I had long wanted to visit the Holywell church and well in North Wales but for some reason had never got round to it. So a few weeks ago I went with a Hasselblad 503, tripod and 80mm Planar lens and Ilford HP5 film.

I love the qualities of light that come through large but thick-glassed windows and into spaces with a little air dust so typical of small churches. I had the church to myself. It was locked but I had found the warden who let me have the key.

Below is the ‘straight’ print. I quite liked the windows but the middle window panel was too dark compared to the others and the image was weak in the margins. I had envisioned a darker and more sombre mood.

Altar, Holywell, North Wales; scan from a straight print. (Only digital alteration was a colour shift away from green)

The difficulty of photographing into windows, of course, is taming the contrast. So I had already processed the negative in Pyrocat HD for 17 minutes with a single agitation at 4, 10 and 14 minutes after the initial 1 minute gentle agitation. The compensation helped control the highlights and the pyro did a good job pulling out the sharp detail in the windows.

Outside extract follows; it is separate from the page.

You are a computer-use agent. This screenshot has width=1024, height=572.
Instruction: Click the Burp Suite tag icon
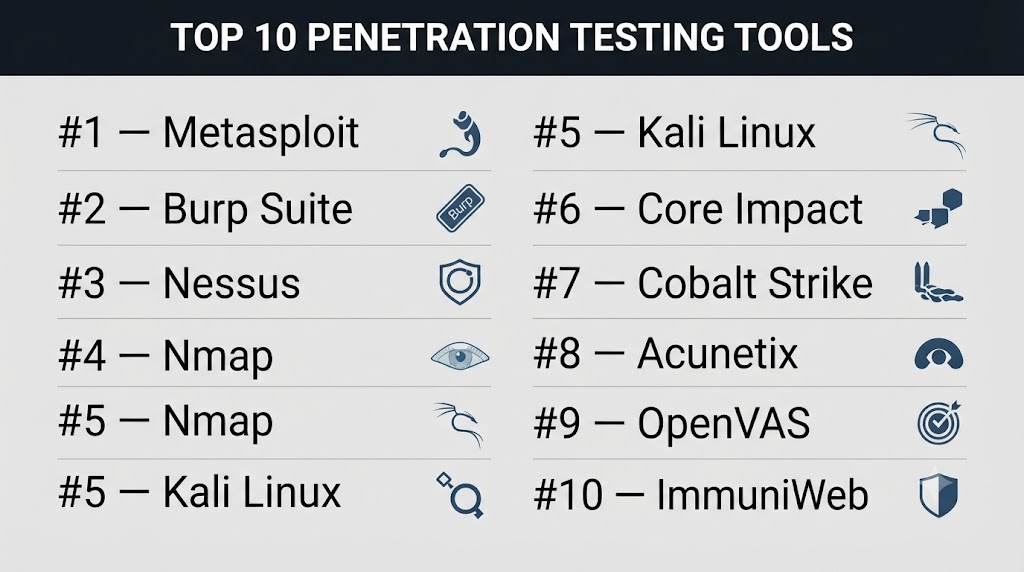coord(460,208)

I was using new paper (for me), the new Ilford Portfolio RC, which I have to say is very good. Just 1 minute in developer, 10 second stop, 30 second fix and 2 minute wash. That takes a lot of time out of a printing session!

I decided to split-grade print this picture to try to preserve the luminosity in the windows whilst toning down the base of the picture – a picture of 2 halves. I didn’t want the altar to dominate the picture.

The result:

Scan from Print (adjusted for green hue) – Ilford HP5 120; Pyrocat HD semi stand; Split grade printed on Ilford New Portfolio RC, no toning.